_Records from a collection:_
--- Start ---
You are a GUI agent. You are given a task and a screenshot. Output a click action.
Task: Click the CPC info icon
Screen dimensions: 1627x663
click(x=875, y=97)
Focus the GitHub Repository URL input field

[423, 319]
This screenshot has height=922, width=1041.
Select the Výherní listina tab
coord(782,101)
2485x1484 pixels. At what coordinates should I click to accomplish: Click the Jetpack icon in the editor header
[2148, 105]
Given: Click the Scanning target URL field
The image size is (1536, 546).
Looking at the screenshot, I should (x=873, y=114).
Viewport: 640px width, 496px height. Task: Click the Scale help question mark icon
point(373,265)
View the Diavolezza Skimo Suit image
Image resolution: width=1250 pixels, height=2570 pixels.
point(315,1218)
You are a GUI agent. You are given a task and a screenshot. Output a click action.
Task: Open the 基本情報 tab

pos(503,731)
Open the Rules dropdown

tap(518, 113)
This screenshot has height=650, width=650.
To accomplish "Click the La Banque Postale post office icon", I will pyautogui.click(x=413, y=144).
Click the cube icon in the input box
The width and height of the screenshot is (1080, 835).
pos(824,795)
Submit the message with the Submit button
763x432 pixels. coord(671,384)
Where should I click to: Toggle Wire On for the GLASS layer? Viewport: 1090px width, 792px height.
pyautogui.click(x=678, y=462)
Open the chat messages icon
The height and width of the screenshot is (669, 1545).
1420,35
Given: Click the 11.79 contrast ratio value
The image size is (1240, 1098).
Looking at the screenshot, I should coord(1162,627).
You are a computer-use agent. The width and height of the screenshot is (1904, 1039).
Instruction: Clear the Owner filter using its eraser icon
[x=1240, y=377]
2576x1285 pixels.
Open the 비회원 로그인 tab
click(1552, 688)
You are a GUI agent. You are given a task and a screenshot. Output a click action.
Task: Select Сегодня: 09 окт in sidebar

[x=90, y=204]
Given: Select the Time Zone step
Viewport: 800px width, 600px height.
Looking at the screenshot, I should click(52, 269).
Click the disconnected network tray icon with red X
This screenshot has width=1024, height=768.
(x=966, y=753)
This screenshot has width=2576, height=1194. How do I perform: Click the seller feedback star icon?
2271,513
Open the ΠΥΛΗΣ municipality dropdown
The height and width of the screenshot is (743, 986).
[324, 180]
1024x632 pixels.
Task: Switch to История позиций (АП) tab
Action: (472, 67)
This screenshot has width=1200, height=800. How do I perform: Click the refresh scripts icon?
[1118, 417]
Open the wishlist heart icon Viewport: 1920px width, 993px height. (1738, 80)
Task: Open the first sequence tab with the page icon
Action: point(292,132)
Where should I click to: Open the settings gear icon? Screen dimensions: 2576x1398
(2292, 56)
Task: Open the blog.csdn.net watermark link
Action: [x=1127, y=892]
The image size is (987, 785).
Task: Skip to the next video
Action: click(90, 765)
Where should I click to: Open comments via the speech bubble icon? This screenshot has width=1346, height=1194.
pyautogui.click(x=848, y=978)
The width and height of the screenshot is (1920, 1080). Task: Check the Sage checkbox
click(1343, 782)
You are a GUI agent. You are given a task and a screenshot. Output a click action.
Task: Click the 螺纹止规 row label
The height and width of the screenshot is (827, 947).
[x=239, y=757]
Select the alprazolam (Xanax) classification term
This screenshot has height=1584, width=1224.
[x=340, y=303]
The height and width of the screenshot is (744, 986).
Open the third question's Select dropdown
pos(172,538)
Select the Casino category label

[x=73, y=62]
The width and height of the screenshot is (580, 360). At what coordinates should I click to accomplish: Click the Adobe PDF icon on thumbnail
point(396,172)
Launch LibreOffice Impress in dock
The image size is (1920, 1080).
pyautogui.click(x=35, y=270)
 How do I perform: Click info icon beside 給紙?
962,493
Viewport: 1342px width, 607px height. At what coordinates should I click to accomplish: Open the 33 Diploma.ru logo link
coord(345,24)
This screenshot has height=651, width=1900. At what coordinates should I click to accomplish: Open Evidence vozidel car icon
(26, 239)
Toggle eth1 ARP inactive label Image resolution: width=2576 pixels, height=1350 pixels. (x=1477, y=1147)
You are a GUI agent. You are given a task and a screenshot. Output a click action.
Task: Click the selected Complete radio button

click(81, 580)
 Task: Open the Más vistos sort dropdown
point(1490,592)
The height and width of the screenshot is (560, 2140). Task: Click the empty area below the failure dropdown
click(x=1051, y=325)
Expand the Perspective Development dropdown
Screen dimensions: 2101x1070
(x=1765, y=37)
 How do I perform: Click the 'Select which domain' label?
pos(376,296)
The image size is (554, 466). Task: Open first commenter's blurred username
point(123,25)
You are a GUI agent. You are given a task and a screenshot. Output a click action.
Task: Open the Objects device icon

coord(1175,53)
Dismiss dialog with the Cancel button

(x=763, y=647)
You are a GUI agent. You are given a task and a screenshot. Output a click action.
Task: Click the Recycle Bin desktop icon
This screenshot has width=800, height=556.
--- End ---
Rewrite these lines with "GUI agent" swapped out for "screen assistant" wherever it occurs, leaving everything else unchanged.

You are a screen assistant. You are given a task and a screenshot. Output a click action.
Task: Click the CPC info icon
Screen dimensions: 1627x663
click(x=875, y=97)
Focus the GitHub Repository URL input field

[423, 319]
This screenshot has height=922, width=1041.
Select the Výherní listina tab
coord(782,101)
2485x1484 pixels. At what coordinates should I click to accomplish: Click the Jetpack icon in the editor header
[2148, 105]
Given: Click the Scanning target URL field
The image size is (1536, 546).
Looking at the screenshot, I should (x=873, y=114).
Viewport: 640px width, 496px height. Task: Click the Scale help question mark icon
point(373,265)
View the Diavolezza Skimo Suit image
Image resolution: width=1250 pixels, height=2570 pixels.
point(315,1218)
You are a screen assistant. You are given a task and a screenshot. Output a click action.
Task: Open the 基本情報 tab

pos(503,731)
Open the Rules dropdown

tap(518, 113)
This screenshot has height=650, width=650.
To accomplish "Click the La Banque Postale post office icon", I will pyautogui.click(x=413, y=144).
Click the cube icon in the input box
The width and height of the screenshot is (1080, 835).
pos(824,795)
Submit the message with the Submit button
763x432 pixels. coord(671,384)
Where should I click to: Toggle Wire On for the GLASS layer? Viewport: 1090px width, 792px height.
pyautogui.click(x=678, y=462)
Open the chat messages icon
The height and width of the screenshot is (669, 1545).
1420,35
Given: Click the 11.79 contrast ratio value
The image size is (1240, 1098).
Looking at the screenshot, I should coord(1162,627).
You are a computer-use agent. The width and height of the screenshot is (1904, 1039).
Instruction: Clear the Owner filter using its eraser icon
[x=1240, y=377]
2576x1285 pixels.
Open the 비회원 로그인 tab
click(1552, 688)
You are a screen assistant. You are given a task and a screenshot. Output a click action.
Task: Select Сегодня: 09 окт in sidebar

[x=90, y=204]
Given: Select the Time Zone step
Viewport: 800px width, 600px height.
Looking at the screenshot, I should click(52, 269).
Click the disconnected network tray icon with red X
This screenshot has width=1024, height=768.
(x=966, y=753)
This screenshot has width=2576, height=1194. How do I perform: Click the seller feedback star icon?
2271,513
Open the ΠΥΛΗΣ municipality dropdown
The height and width of the screenshot is (743, 986).
[324, 180]
1024x632 pixels.
Task: Switch to История позиций (АП) tab
Action: (472, 67)
This screenshot has width=1200, height=800. How do I perform: Click the refresh scripts icon?
[1118, 417]
Open the wishlist heart icon Viewport: 1920px width, 993px height. (1738, 80)
Task: Open the first sequence tab with the page icon
Action: point(292,132)
Where should I click to: Open the settings gear icon? Screen dimensions: 2576x1398
(2292, 56)
Task: Open the blog.csdn.net watermark link
Action: [x=1127, y=892]
The image size is (987, 785).
Task: Skip to the next video
Action: click(90, 765)
Where should I click to: Open comments via the speech bubble icon? This screenshot has width=1346, height=1194.
pyautogui.click(x=848, y=978)
The width and height of the screenshot is (1920, 1080). Task: Check the Sage checkbox
click(1343, 782)
You are a screen assistant. You are given a task and a screenshot. Output a click action.
Task: Click the 螺纹止规 row label
The height and width of the screenshot is (827, 947).
[x=239, y=757]
Select the alprazolam (Xanax) classification term
This screenshot has height=1584, width=1224.
[x=340, y=303]
The height and width of the screenshot is (744, 986).
Open the third question's Select dropdown
pos(172,538)
Select the Casino category label

[x=73, y=62]
The width and height of the screenshot is (580, 360). At what coordinates should I click to accomplish: Click the Adobe PDF icon on thumbnail
point(396,172)
Launch LibreOffice Impress in dock
The image size is (1920, 1080).
pyautogui.click(x=35, y=270)
 How do I perform: Click info icon beside 給紙?
962,493
Viewport: 1342px width, 607px height. At what coordinates should I click to accomplish: Open the 33 Diploma.ru logo link
coord(345,24)
This screenshot has height=651, width=1900. At what coordinates should I click to accomplish: Open Evidence vozidel car icon
(26, 239)
Toggle eth1 ARP inactive label Image resolution: width=2576 pixels, height=1350 pixels. (x=1477, y=1147)
You are a screen assistant. You are given a task and a screenshot. Output a click action.
Task: Click the selected Complete radio button

click(81, 580)
 Task: Open the Más vistos sort dropdown
point(1490,592)
The height and width of the screenshot is (560, 2140). Task: Click the empty area below the failure dropdown
click(x=1051, y=325)
Expand the Perspective Development dropdown
Screen dimensions: 2101x1070
(x=1765, y=37)
 How do I perform: Click the 'Select which domain' label?
pos(376,296)
The image size is (554, 466). Task: Open first commenter's blurred username
point(123,25)
You are a screen assistant. You are given a task and a screenshot. Output a click action.
Task: Open the Objects device icon

coord(1175,53)
Dismiss dialog with the Cancel button

(x=763, y=647)
You are a screen assistant. You are given a task and a screenshot. Output a click action.
Task: Click the Recycle Bin desktop icon
This screenshot has width=800, height=556.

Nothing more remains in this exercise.